#### [Text excerpt]
'''

Published 13/10/2014 by Hjalmar Granberg

Surely one would like to live in a future where we do not consume the earth's finite resources? A sustainable future with biomass that changes its shape and form in different products. This would be fantastic and something I would be happy to leave behind for my children. But what would this future actually look like? What are the products and why would you want to buy biobased, except for the environmental reasons? This is something we have asked ourselves and will be examining in the new research programme, as we believe there are many possible answers. 

With roots in the forest industry, it seems natural to start with wood fibers. What makes wood fibre or nanocellulose better than other materials? Is it its strength? Is it the shape?? Is it the fact that it can adhere to other biobased materials? Or simply the fact that it is biobased? It soon becomes evident just how complex and elusive the subject is. Describing the benefits of a material’s properties without speaking about the context in which it will be used is a real challenge.

From here, it only feels like a small step to then ask designers which properties the market demands. Surprising properties arouse curiosity. For example, paradoxical properties can be combined in a single material, such as soft and hard, metallic and white, or flexible and rigid. Or interactive properties that respond to a simple touch of the hand, heat, moisture or electrical signals in the material’s surroundings. It could also involve a new language of design, in which forms can be created from a material that were previously impossible. In order to find out what can be done with a material, sooner or later someone has to think about how it should be produced.

'''

Extracted records
'''

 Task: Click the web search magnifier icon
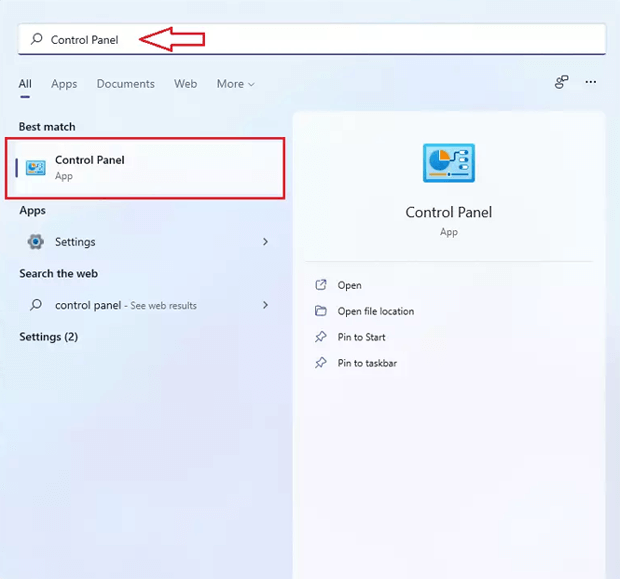pyautogui.click(x=36, y=305)
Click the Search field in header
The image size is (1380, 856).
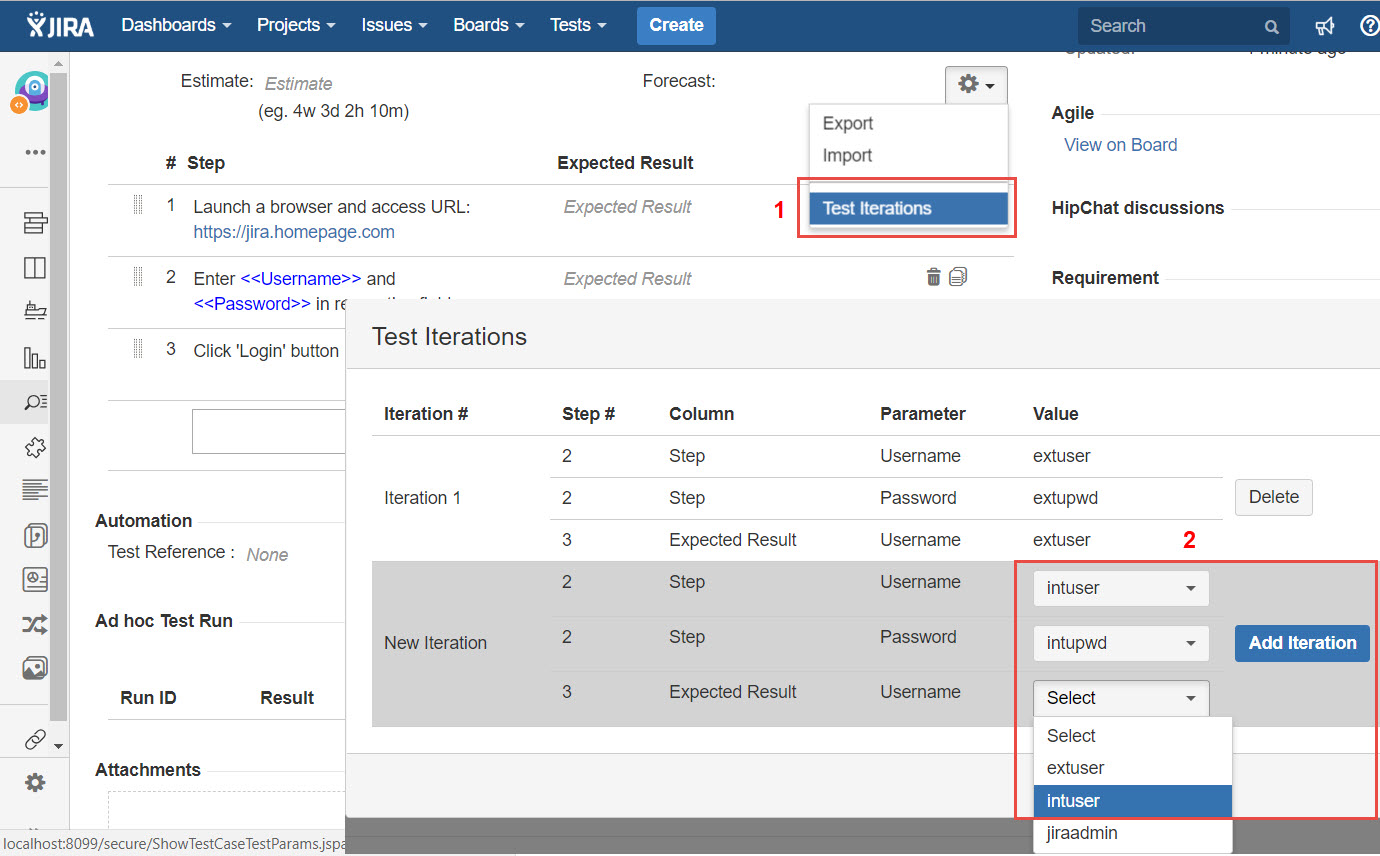pyautogui.click(x=1170, y=26)
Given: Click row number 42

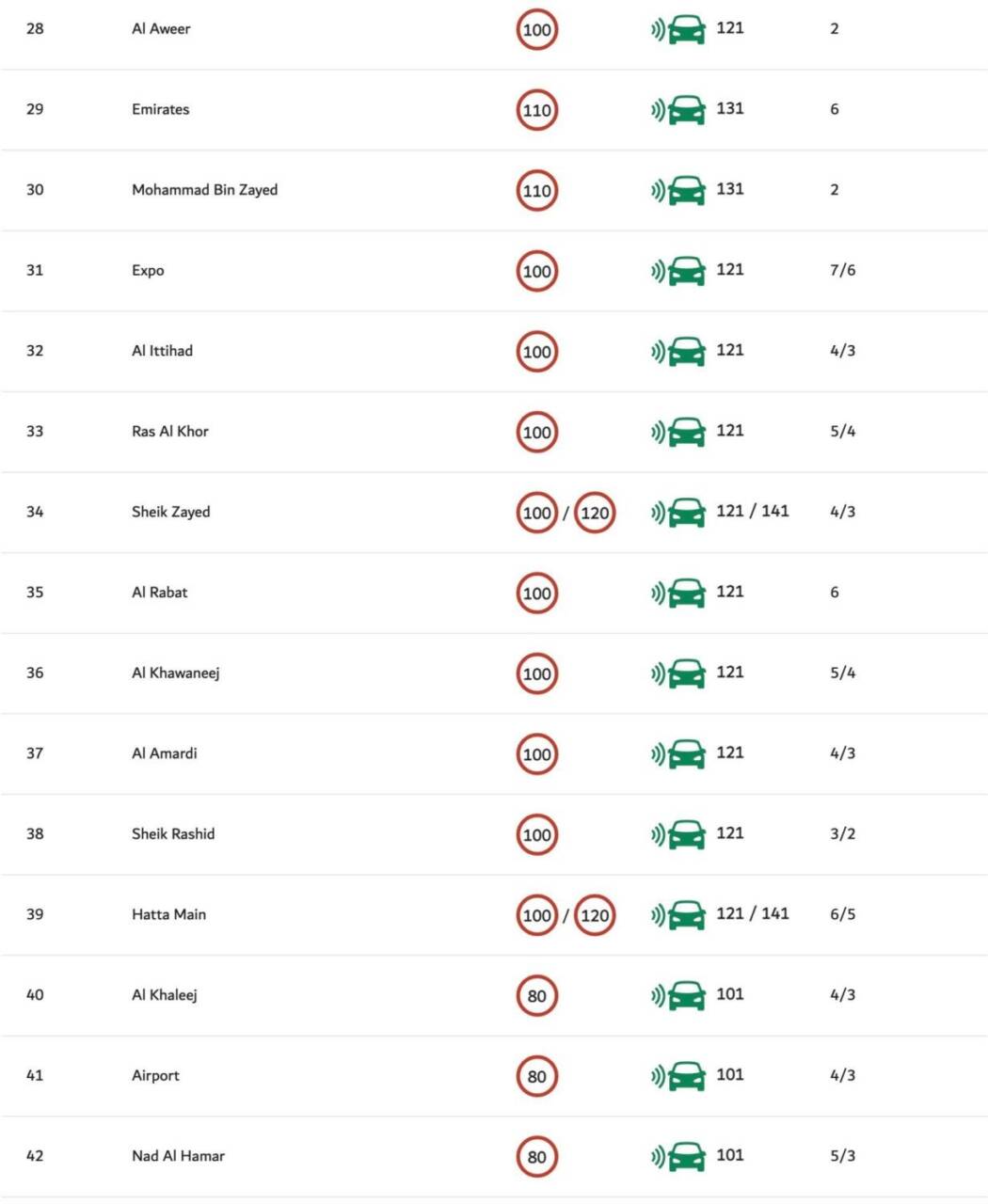Looking at the screenshot, I should point(35,1156).
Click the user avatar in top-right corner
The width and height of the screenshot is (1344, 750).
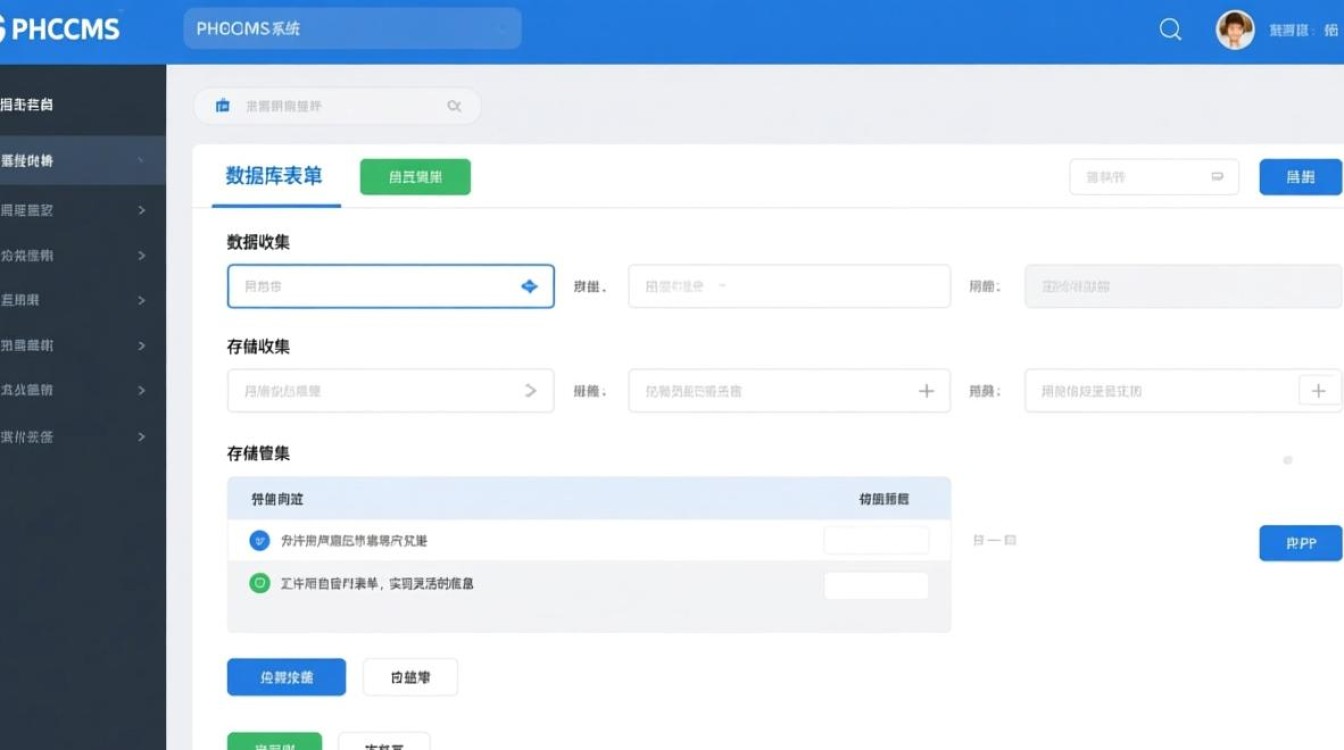(1234, 29)
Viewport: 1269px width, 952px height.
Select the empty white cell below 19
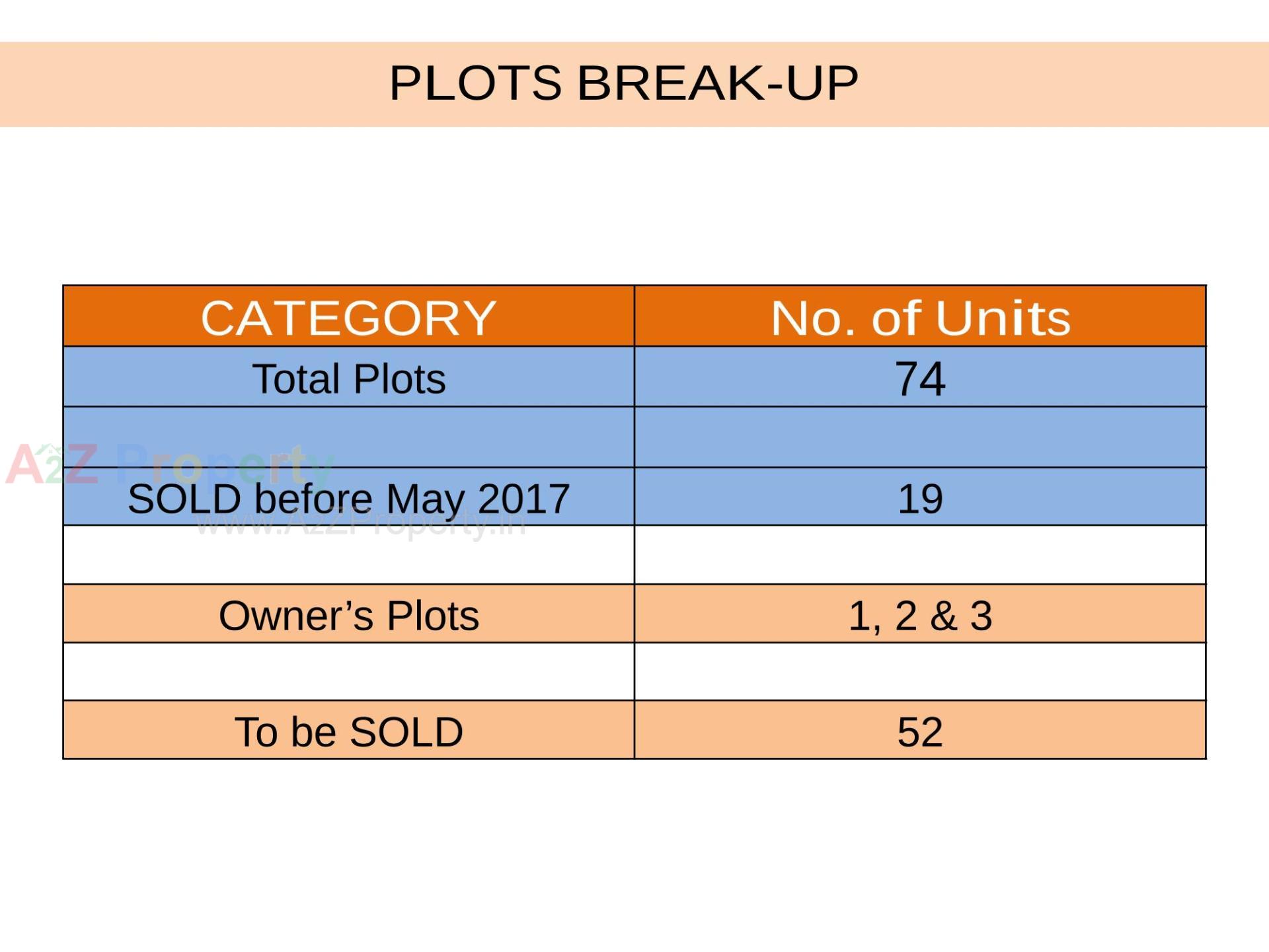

'''

#### [Task instructions]
a – For each statement, say whether it agrees with the text on biobased materials, and quote the words of the text that decide it. (i) The new research programme will examine what biobased products might be. (ii) Soft combined with hard is given as an example of paradoxical properties. (iii) The work starts with metals.
b – List every stimulus in a material's surroundings that, according to the text on biobased materials, interactive properties respond to.
c – Please quote the text on biobased materials between "With roots in" and "a real challenge.", inclusive.
These records come from a separate source.

#### [Results]
a –
(i) Yes: "This is something we have asked ourselves and will be examining in the new research programme"
(ii) Yes: "such as soft and hard"
(iii) No: "it seems natural to start with wood fibers."

b –
a simple touch of the hand
heat
moisture
electrical signals

c –
With roots in the forest industry, it seems natural to start with wood fibers. What makes wood fibre or nanocellulose better than other materials? Is it its strength? Is it the shape?? Is it the fact that it can adhere to other biobased materials? Or simply the fact that it is biobased? It soon becomes evident just how complex and elusive the subject is. Describing the benefits of a material’s properties without speaking about the context in which it will be used is a real challenge.